Abstract
This research explores student responses to Beyond Today, an after school program that brings youth together from diverse urban neighborhoods to form a multiracial community. Through the enacted curriculum, Beyond Today facilitators scaffold opportunities for students to study race and racial discrimination in historical and contemporary contexts. In this article, we examine how the students personally related to examples of racism and inequity. Our work is based on the premise that if individuals are to develop the impetus to be change makers in society, they should build personal connections to past and present day examples of injustice. During the year of this research, some lessons provided a context for students to describe personal connections to socio-historical trends of racism, while the observation of other lessons helped us investigate the educational practices that may dampen such participation. We explore three lessons that portray students’ comparative responses. We conclude with recommendations for educators who wish to promote students’ stories about inequity in their own teaching contexts and craft visions of how to facilitate conversations with youth about racism.
Notes
1. Names of schools, students, and facilitators have been replaced by pseudonyms. Beyond Today is also a pseudonym. Also, in the United States, many elementary schools service students from ages six to eleven. The students in this program were between the ages of nine and eleven.
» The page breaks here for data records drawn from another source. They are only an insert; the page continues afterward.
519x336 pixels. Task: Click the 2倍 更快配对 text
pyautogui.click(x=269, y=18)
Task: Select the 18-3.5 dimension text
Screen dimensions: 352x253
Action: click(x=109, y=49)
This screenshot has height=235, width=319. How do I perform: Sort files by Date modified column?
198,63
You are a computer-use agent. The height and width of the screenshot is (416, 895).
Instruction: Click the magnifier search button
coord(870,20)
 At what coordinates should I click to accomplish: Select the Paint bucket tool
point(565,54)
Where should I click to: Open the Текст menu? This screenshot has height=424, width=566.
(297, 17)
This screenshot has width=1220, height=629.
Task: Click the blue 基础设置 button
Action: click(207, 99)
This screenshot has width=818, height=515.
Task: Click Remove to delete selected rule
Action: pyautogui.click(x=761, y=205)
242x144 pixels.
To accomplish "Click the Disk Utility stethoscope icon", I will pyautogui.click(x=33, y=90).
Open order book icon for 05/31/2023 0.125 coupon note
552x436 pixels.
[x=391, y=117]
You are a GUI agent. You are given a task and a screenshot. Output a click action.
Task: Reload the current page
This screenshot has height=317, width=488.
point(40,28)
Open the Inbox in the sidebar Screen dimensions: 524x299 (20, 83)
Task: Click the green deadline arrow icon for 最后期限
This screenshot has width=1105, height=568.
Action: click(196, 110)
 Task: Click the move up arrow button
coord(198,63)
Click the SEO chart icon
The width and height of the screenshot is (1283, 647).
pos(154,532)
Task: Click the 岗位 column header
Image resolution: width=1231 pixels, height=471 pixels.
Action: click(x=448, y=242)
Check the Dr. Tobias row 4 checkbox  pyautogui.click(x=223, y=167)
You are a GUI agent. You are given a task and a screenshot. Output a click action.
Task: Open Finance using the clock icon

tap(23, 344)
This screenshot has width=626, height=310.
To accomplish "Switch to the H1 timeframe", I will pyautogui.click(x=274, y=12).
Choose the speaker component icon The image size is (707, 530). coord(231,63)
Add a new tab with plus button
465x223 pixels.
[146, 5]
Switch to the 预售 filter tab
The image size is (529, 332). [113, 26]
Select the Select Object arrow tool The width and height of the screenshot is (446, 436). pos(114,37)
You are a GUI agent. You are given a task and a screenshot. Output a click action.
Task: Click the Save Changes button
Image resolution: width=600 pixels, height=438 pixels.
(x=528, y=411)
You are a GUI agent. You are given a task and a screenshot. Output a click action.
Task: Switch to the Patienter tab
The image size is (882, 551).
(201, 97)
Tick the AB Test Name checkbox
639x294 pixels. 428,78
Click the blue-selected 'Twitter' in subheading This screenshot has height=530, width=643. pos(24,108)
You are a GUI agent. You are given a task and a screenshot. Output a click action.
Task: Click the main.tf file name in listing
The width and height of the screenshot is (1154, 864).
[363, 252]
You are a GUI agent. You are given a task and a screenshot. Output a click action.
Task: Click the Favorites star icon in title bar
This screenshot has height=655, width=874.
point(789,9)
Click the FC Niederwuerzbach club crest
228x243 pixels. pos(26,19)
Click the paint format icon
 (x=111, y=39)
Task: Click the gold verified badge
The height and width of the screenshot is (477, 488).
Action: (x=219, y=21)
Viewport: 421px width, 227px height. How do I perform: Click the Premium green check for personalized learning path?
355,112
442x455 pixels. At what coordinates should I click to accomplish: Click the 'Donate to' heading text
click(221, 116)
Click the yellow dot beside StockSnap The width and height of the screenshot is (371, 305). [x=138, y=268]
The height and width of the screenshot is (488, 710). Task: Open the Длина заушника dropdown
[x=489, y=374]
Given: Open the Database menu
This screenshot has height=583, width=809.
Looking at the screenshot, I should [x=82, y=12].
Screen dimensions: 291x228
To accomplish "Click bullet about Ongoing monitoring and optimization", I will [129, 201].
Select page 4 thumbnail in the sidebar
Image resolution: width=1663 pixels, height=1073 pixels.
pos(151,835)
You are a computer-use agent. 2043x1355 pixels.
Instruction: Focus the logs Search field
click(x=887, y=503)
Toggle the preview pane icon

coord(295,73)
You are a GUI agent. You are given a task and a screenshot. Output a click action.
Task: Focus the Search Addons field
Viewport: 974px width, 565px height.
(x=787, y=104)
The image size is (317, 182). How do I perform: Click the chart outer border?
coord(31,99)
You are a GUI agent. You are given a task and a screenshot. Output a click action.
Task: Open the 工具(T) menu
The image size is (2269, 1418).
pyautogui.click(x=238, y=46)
2. While the chosen history lessons focus on racism towards the African American community, the overall curricula presented the experiences of various marginalized groups, including Latino/a and Asian Americans.
3. The details of these questions were obscured so as not to reveal the city in which this program occurred. Furthermore, names of particular neighborhoods were deleted to further protect the participants’ anonymity.
4. In the original curriculum enactment, the school names referenced particular areas in the students’ city. We replaced these names so to illustrate how this activity could reflect the segregated nature of many cities. The Beyond Today program facilitators also changed the names of the schools to these names for the simulation the following year.